El rechazo a Londres se respira sobre todo entre las clases urbanitas de Glasgow y Edimburgo. Resulta difícil encontrar a alguien joven o de mediana edad que no oscile entre la defensa de la identidad escocesa o la aceptación de un futuro inevitable y, por qué no, bueno. “Este es un país maravilloso, y lleno de riqueza. No entiendo por qué tenemos que entregar al Reino Unido más de lo que recibimos”, protesta Gary Garruthers, de 49 años, y trabajador del Centro Nacional de la Gaita. Otro lugar tópico que, como tal, esconde su contradicción. A la entrada del edificio se muestra una foto del príncipe de Gales, Carlos de Inglaterra. El heredero de la Corona británica es patrón de una fundación que vela por la preservación y difusión de ese instrumento tan escocés. “Durante la pandemia, se ha doblado el número de alumnos que han tomado clases virtuales. Habrá sido el aburrimiento o la falta de trabajo”, dice Gary.
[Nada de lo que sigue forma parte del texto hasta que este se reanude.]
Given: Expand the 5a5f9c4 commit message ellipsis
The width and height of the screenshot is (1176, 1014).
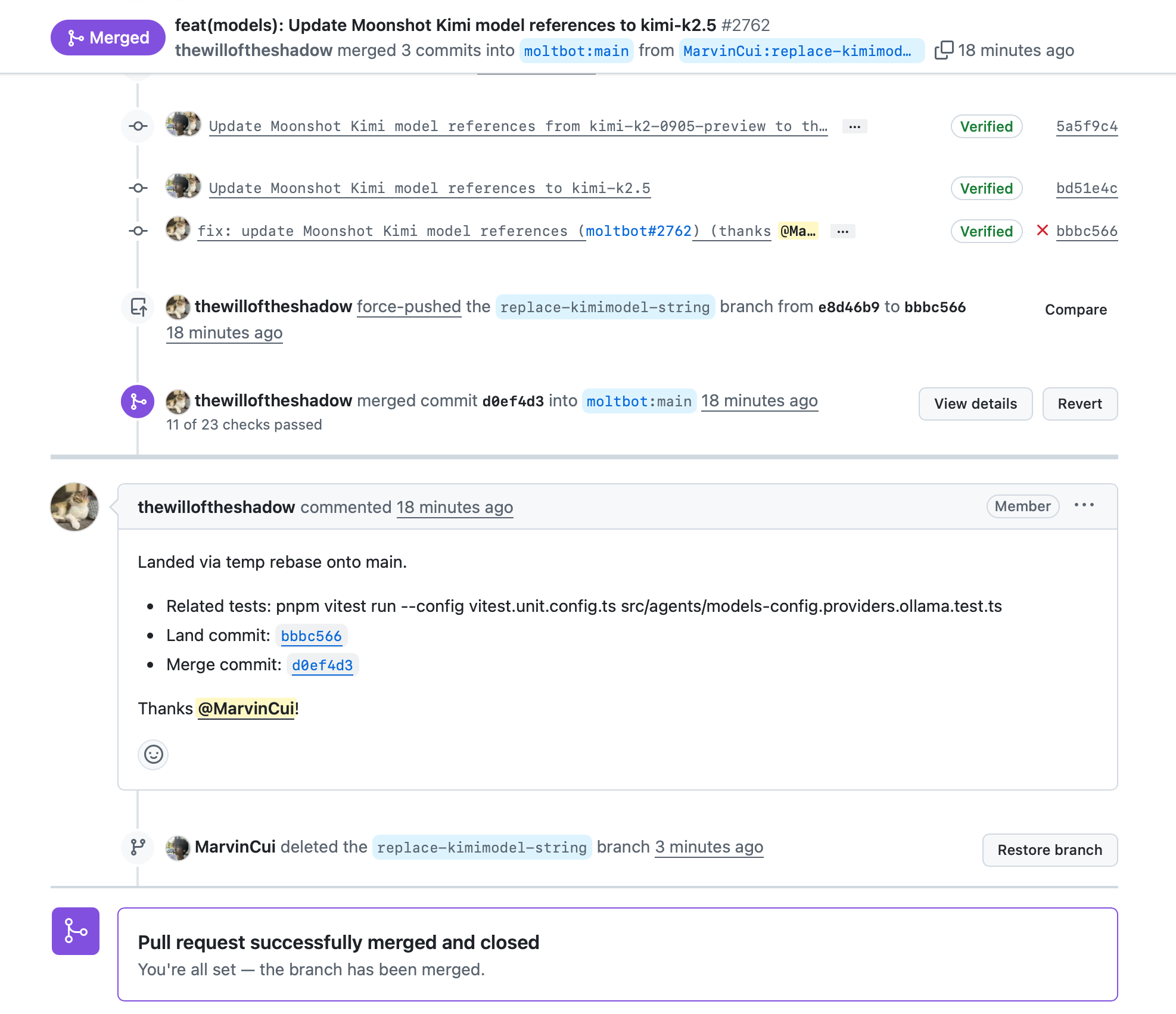Looking at the screenshot, I should pos(854,126).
—¿O una pasión nacionalista?
—”Hubiera estado bien, pero creo que de eso hay de sobra”, responde entre risas.
Los conservadores y laboristas apenas aspiran a rebañar un 20% de los votos y pelean entre ellos, abiertamente, por la segunda posición. Los autobuses electorales de Anas Sarwar, hijo de paquistaníes, se limitan a reclamar para su partido el segundo voto de los escoceses, el de las listas regionales.
El candidato laborista, de 38 años, lleva apenas 10 semanas al frente de la formación y no se le ocurriría decir en voz alta que aspira a ser ministro principal de Escocia. Proclamaría la victoria si lograra superar, en contra de las encuestas, al conservador Douglas Ross. En esta campaña, los tories han procurado esconder todo lo que ha sido posible a Johnson, a la vez que se presentaban como el único baluarte capaz de detener la ruptura por el norte del Reino Unido. Sus llamamientos para formar un “bloque constitucionalista” que frenara al independentismo han sido ignorados por laboristas y liberal-demócratas, cuyo único objetivo es buscar su propio hueco útil en un paisaje político monocolor.